This post about forgiveness vs. permission truly resonates with me. Anybody doing Agile programming has already implemented many of these thoughts, or at least should have.
But what about the rest of the organization? What about sales? Can you really trust those sales people to not give away the store, make a bad deal, overpromise something that Engineering can’t deliver on?
Of course you should enable this behavior. Of course, rules exist here too. Here are mine:
- You cannot ask forgiveness for anything that is legally or morally wrong
Legally wrong, that’s an easy one to enforce. But morally wrong? That’s a slippery slope with salespeople, right? I don’t think so. First off, building the right corporate culture is critical, and whenever I recruit and hire sales people, I want people who employ the same moral code that I would. If not, I know they will be destructive to company morale and vision. Trust that they would do the same thing you would do – and if they don’t, get rid of them.

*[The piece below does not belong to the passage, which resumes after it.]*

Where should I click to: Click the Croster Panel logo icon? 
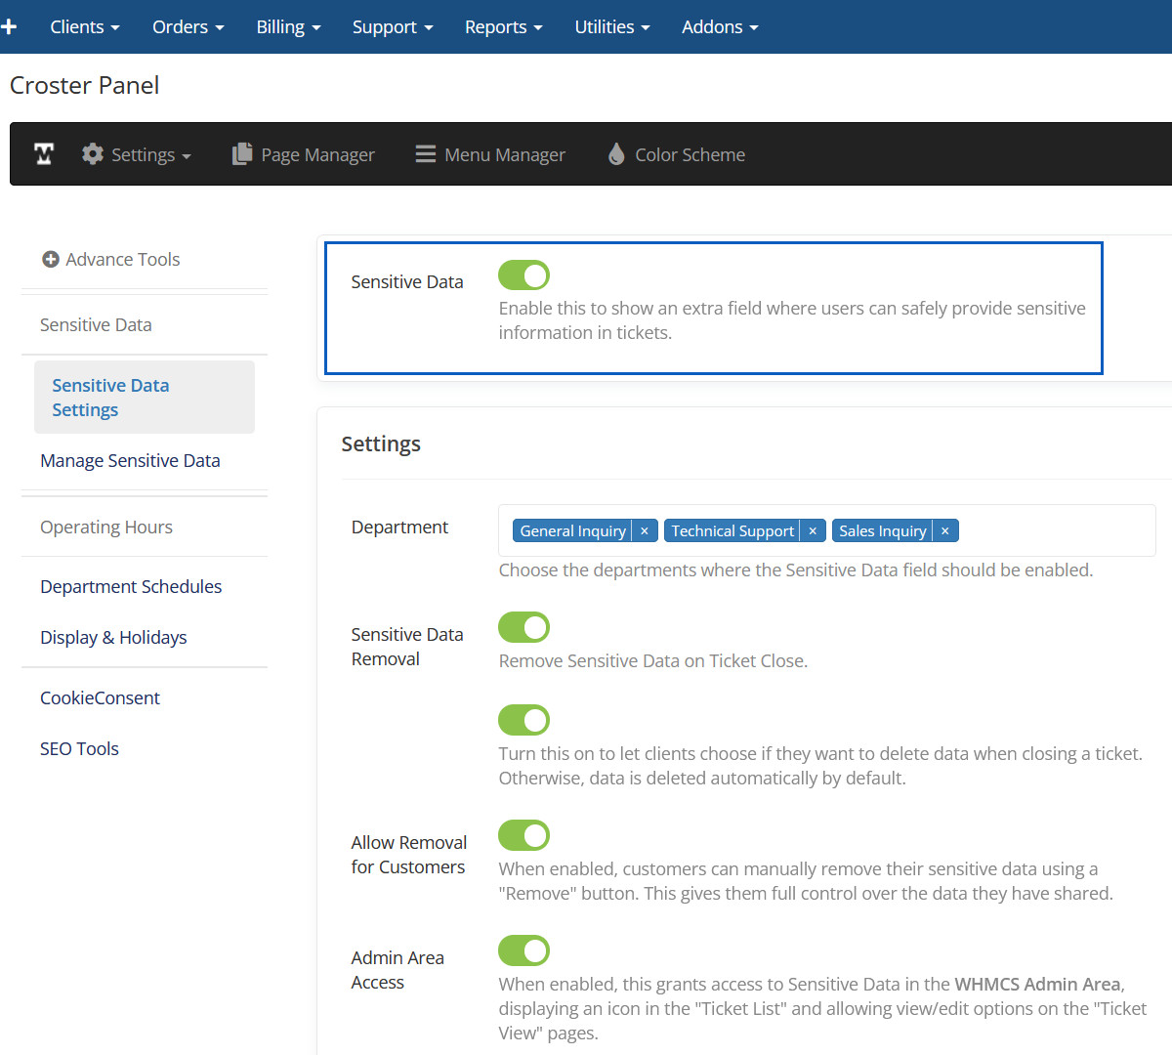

- You get to make stupid mistakes
As long as you didn’t know it was a stupid thing to do before you did it! Essentially, let people try new things, and let them fail. Then work with them to adjust based on the results. A fast way to grow exponentially vs. making them learn all the “right” ways to do things. Speaking of which, where is that list of all the right way to do things?
- You only get to make stupid mistakes once
No “three strikes and you’re out” policy for customer-facing employees. One of the beautiful things about empowerment is you give the person the ability to make good or bad decisions. If the decision is bad but isn’t morally or legally wrong, then coach your employee on why they made the mistake and how it should be handled going forward. If it happens again, get rid of them. Smart people learn from their mistakes.
- Responsiveness and the Customer come first
Success at a startup is all about the customer. Make sure everybody at your company knows this, but especially your sales team. The best salespeople have answers to customers’ questions shortly after the question leaves the customers’ lips. This requires quick thinking, frictionless selling and sometimes making things up as you go. Are you going to make your customer-facing team come back and ask about something that isn’t already documented, or are you going to let them help create the document? I vote for the latter.
Post-mortems can always be done after the fact to revisit and improve upon decisions that have already been made. But let’s make those decisions, evaluate the results, and make changes based on that data rather than opinions.
Great things come from empowering people to always try to do the best they can, particularly when there isn’t a roadmap already in place. The feeling of doing something new and succeeding is exhilarating for anyone, so let your entire team experience it early and often.